(Pixel coordinate grounding data)
☆ ☆ ☆ ☆ ☆ ☆ ☆

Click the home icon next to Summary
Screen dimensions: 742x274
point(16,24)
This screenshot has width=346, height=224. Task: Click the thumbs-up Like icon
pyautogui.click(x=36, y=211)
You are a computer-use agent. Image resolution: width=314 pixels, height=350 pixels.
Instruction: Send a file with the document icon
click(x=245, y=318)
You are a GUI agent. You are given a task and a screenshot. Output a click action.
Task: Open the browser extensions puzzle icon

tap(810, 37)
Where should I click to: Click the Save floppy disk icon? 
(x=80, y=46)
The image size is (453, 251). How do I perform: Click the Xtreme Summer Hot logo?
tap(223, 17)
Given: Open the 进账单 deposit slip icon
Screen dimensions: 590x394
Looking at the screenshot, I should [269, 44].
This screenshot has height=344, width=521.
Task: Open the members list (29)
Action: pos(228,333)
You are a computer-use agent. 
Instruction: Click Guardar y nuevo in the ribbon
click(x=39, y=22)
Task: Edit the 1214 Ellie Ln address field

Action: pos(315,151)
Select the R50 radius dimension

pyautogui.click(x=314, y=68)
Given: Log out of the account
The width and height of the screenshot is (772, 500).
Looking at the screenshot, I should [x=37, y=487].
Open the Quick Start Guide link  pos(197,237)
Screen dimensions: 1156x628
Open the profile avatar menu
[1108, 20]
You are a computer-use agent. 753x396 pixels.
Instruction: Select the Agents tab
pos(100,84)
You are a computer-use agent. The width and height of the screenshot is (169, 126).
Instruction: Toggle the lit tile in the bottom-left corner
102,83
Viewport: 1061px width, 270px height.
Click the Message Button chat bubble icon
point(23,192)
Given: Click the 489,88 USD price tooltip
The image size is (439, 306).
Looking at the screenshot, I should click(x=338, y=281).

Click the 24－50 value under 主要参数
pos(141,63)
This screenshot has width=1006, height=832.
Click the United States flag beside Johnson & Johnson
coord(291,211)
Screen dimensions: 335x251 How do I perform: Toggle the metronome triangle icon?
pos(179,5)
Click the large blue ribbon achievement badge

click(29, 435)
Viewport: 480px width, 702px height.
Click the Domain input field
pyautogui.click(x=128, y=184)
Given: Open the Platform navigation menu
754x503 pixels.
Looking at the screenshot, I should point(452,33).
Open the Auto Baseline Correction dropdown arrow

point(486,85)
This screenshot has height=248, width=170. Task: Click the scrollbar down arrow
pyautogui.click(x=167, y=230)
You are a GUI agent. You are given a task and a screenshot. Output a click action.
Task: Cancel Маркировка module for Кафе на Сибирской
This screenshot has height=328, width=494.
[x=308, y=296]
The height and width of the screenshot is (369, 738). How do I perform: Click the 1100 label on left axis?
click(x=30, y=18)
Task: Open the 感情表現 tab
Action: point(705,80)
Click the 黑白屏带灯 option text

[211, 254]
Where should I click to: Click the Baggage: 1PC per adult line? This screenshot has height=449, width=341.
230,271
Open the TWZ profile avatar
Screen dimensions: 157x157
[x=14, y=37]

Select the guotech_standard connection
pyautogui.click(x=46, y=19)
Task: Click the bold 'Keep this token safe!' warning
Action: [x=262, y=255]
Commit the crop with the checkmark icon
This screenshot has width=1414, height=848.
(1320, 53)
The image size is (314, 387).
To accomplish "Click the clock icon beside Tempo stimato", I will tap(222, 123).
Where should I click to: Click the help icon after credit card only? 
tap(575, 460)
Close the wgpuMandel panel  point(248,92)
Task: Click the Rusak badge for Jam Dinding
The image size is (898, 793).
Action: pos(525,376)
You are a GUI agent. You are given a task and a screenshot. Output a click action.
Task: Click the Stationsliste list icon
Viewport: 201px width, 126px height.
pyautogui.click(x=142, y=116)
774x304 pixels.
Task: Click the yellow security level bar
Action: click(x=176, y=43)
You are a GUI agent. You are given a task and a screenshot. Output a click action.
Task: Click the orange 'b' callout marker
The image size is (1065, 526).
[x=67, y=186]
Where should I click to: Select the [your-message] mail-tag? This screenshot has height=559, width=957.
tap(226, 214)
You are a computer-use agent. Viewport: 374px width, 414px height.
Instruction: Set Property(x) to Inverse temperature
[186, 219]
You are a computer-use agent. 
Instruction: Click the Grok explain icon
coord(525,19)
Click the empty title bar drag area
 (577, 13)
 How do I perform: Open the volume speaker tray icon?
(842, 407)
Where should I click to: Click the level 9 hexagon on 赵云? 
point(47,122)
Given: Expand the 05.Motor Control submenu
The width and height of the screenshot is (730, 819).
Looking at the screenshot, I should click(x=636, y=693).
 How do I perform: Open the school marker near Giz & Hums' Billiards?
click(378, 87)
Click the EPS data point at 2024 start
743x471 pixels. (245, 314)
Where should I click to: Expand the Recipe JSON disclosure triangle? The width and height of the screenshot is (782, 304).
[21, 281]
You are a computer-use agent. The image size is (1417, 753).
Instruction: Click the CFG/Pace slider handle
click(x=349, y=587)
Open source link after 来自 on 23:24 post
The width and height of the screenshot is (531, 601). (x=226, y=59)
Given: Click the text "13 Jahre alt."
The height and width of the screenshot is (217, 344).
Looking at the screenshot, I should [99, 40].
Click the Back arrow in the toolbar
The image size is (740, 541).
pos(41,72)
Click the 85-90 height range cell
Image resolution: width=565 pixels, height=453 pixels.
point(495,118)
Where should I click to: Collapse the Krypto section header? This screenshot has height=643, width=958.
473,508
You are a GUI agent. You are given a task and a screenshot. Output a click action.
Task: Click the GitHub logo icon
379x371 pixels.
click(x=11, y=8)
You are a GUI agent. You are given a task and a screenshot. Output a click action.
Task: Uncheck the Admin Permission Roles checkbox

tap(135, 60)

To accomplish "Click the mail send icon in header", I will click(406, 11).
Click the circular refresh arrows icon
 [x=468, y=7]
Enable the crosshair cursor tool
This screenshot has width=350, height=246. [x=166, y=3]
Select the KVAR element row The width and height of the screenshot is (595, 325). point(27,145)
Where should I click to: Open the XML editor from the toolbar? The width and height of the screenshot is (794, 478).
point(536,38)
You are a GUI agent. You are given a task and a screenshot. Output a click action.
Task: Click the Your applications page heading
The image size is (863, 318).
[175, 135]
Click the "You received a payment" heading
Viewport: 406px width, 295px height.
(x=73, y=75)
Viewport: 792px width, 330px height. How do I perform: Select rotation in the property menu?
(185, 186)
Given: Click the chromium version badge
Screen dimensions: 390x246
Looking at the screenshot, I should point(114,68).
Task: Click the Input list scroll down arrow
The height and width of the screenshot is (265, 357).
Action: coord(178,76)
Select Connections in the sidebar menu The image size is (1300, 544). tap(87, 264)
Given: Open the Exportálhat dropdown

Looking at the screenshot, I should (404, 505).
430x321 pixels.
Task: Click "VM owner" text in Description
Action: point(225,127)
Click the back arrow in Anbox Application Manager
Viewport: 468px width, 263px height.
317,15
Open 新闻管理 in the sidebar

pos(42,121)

☆ ☆ ☆ ☆ ☆ ☆ ☆

*Task prompt*:
The task requires an exact copy of all the lines above.

*Task output*:
Click the home icon next to Summary
Screen dimensions: 742x274
point(16,24)
This screenshot has width=346, height=224. Task: Click the thumbs-up Like icon
pyautogui.click(x=36, y=211)
You are a computer-use agent. Image resolution: width=314 pixels, height=350 pixels.
Instruction: Send a file with the document icon
click(x=245, y=318)
You are a GUI agent. You are given a task and a screenshot. Output a click action.
Task: Open the browser extensions puzzle icon

tap(810, 37)
Where should I click to: Click the Save floppy disk icon? 
(x=80, y=46)
The image size is (453, 251). How do I perform: Click the Xtreme Summer Hot logo?
tap(223, 17)
Given: Open the 进账单 deposit slip icon
Screen dimensions: 590x394
Looking at the screenshot, I should [269, 44].
This screenshot has height=344, width=521.
Task: Open the members list (29)
Action: pos(228,333)
You are a computer-use agent. 
Instruction: Click Guardar y nuevo in the ribbon
click(x=39, y=22)
Task: Edit the 1214 Ellie Ln address field

Action: pos(315,151)
Select the R50 radius dimension

pyautogui.click(x=314, y=68)
Given: Log out of the account
The width and height of the screenshot is (772, 500).
Looking at the screenshot, I should [x=37, y=487].
Open the Quick Start Guide link  pos(197,237)
Screen dimensions: 1156x628
Open the profile avatar menu
[1108, 20]
You are a computer-use agent. 753x396 pixels.
Instruction: Select the Agents tab
pos(100,84)
You are a computer-use agent. The width and height of the screenshot is (169, 126).
Instruction: Toggle the lit tile in the bottom-left corner
102,83
Viewport: 1061px width, 270px height.
Click the Message Button chat bubble icon
point(23,192)
Given: Click the 489,88 USD price tooltip
The image size is (439, 306).
Looking at the screenshot, I should click(x=338, y=281).

Click the 24－50 value under 主要参数
pos(141,63)
This screenshot has width=1006, height=832.
Click the United States flag beside Johnson & Johnson
coord(291,211)
Screen dimensions: 335x251 How do I perform: Toggle the metronome triangle icon?
pos(179,5)
Click the large blue ribbon achievement badge

click(29, 435)
Viewport: 480px width, 702px height.
Click the Domain input field
pyautogui.click(x=128, y=184)
Given: Open the Platform navigation menu
754x503 pixels.
Looking at the screenshot, I should point(452,33).
Open the Auto Baseline Correction dropdown arrow

point(486,85)
This screenshot has height=248, width=170. Task: Click the scrollbar down arrow
pyautogui.click(x=167, y=230)
You are a GUI agent. You are given a task and a screenshot. Output a click action.
Task: Cancel Маркировка module for Кафе на Сибирской
This screenshot has height=328, width=494.
[x=308, y=296]
The height and width of the screenshot is (369, 738). How do I perform: Click the 1100 label on left axis?
click(x=30, y=18)
Task: Open the 感情表現 tab
Action: point(705,80)
Click the 黑白屏带灯 option text

[211, 254]
Where should I click to: Click the Baggage: 1PC per adult line? This screenshot has height=449, width=341.
230,271
Open the TWZ profile avatar
Screen dimensions: 157x157
[x=14, y=37]

Select the guotech_standard connection
pyautogui.click(x=46, y=19)
Task: Click the bold 'Keep this token safe!' warning
Action: [x=262, y=255]
Commit the crop with the checkmark icon
This screenshot has width=1414, height=848.
(1320, 53)
The image size is (314, 387).
To accomplish "Click the clock icon beside Tempo stimato", I will tap(222, 123).
Where should I click to: Click the help icon after credit card only? 
tap(575, 460)
Close the wgpuMandel panel  point(248,92)
Task: Click the Rusak badge for Jam Dinding
The image size is (898, 793).
Action: pos(525,376)
You are a GUI agent. You are given a task and a screenshot. Output a click action.
Task: Click the Stationsliste list icon
Viewport: 201px width, 126px height.
pyautogui.click(x=142, y=116)
774x304 pixels.
Task: Click the yellow security level bar
Action: click(x=176, y=43)
You are a GUI agent. You are given a task and a screenshot. Output a click action.
Task: Click the orange 'b' callout marker
The image size is (1065, 526).
[x=67, y=186]
Where should I click to: Select the [your-message] mail-tag? This screenshot has height=559, width=957.
tap(226, 214)
You are a computer-use agent. Viewport: 374px width, 414px height.
Instruction: Set Property(x) to Inverse temperature
[186, 219]
You are a computer-use agent. 
Instruction: Click the Grok explain icon
coord(525,19)
Click the empty title bar drag area
 (577, 13)
 How do I perform: Open the volume speaker tray icon?
(842, 407)
Where should I click to: Click the level 9 hexagon on 赵云? 
point(47,122)
Given: Expand the 05.Motor Control submenu
The width and height of the screenshot is (730, 819).
Looking at the screenshot, I should click(x=636, y=693).
 How do I perform: Open the school marker near Giz & Hums' Billiards?
click(378, 87)
Click the EPS data point at 2024 start
743x471 pixels. (245, 314)
Where should I click to: Expand the Recipe JSON disclosure triangle? The width and height of the screenshot is (782, 304).
[21, 281]
You are a computer-use agent. The image size is (1417, 753).
Instruction: Click the CFG/Pace slider handle
click(x=349, y=587)
Open source link after 来自 on 23:24 post
The width and height of the screenshot is (531, 601). (x=226, y=59)
Given: Click the text "13 Jahre alt."
The height and width of the screenshot is (217, 344).
Looking at the screenshot, I should [99, 40].
Click the Back arrow in the toolbar
The image size is (740, 541).
pos(41,72)
Click the 85-90 height range cell
Image resolution: width=565 pixels, height=453 pixels.
point(495,118)
Where should I click to: Collapse the Krypto section header? This screenshot has height=643, width=958.
473,508
You are a GUI agent. You are given a task and a screenshot. Output a click action.
Task: Click the GitHub logo icon
379x371 pixels.
click(x=11, y=8)
You are a GUI agent. You are given a task and a screenshot. Output a click action.
Task: Uncheck the Admin Permission Roles checkbox

tap(135, 60)

To accomplish "Click the mail send icon in header", I will click(406, 11).
Click the circular refresh arrows icon
 [x=468, y=7]
Enable the crosshair cursor tool
This screenshot has width=350, height=246. [x=166, y=3]
Select the KVAR element row The width and height of the screenshot is (595, 325). point(27,145)
Where should I click to: Open the XML editor from the toolbar? The width and height of the screenshot is (794, 478).
point(536,38)
You are a GUI agent. You are given a task and a screenshot. Output a click action.
Task: Click the Your applications page heading
The image size is (863, 318).
[175, 135]
Click the "You received a payment" heading
Viewport: 406px width, 295px height.
(x=73, y=75)
Viewport: 792px width, 330px height. How do I perform: Select rotation in the property menu?
(185, 186)
Given: Click the chromium version badge
Screen dimensions: 390x246
Looking at the screenshot, I should point(114,68).
Task: Click the Input list scroll down arrow
The height and width of the screenshot is (265, 357).
Action: coord(178,76)
Select Connections in the sidebar menu The image size is (1300, 544). tap(87, 264)
Given: Open the Exportálhat dropdown

Looking at the screenshot, I should (404, 505).
430x321 pixels.
Task: Click "VM owner" text in Description
Action: point(225,127)
Click the back arrow in Anbox Application Manager
Viewport: 468px width, 263px height.
317,15
Open 新闻管理 in the sidebar

pos(42,121)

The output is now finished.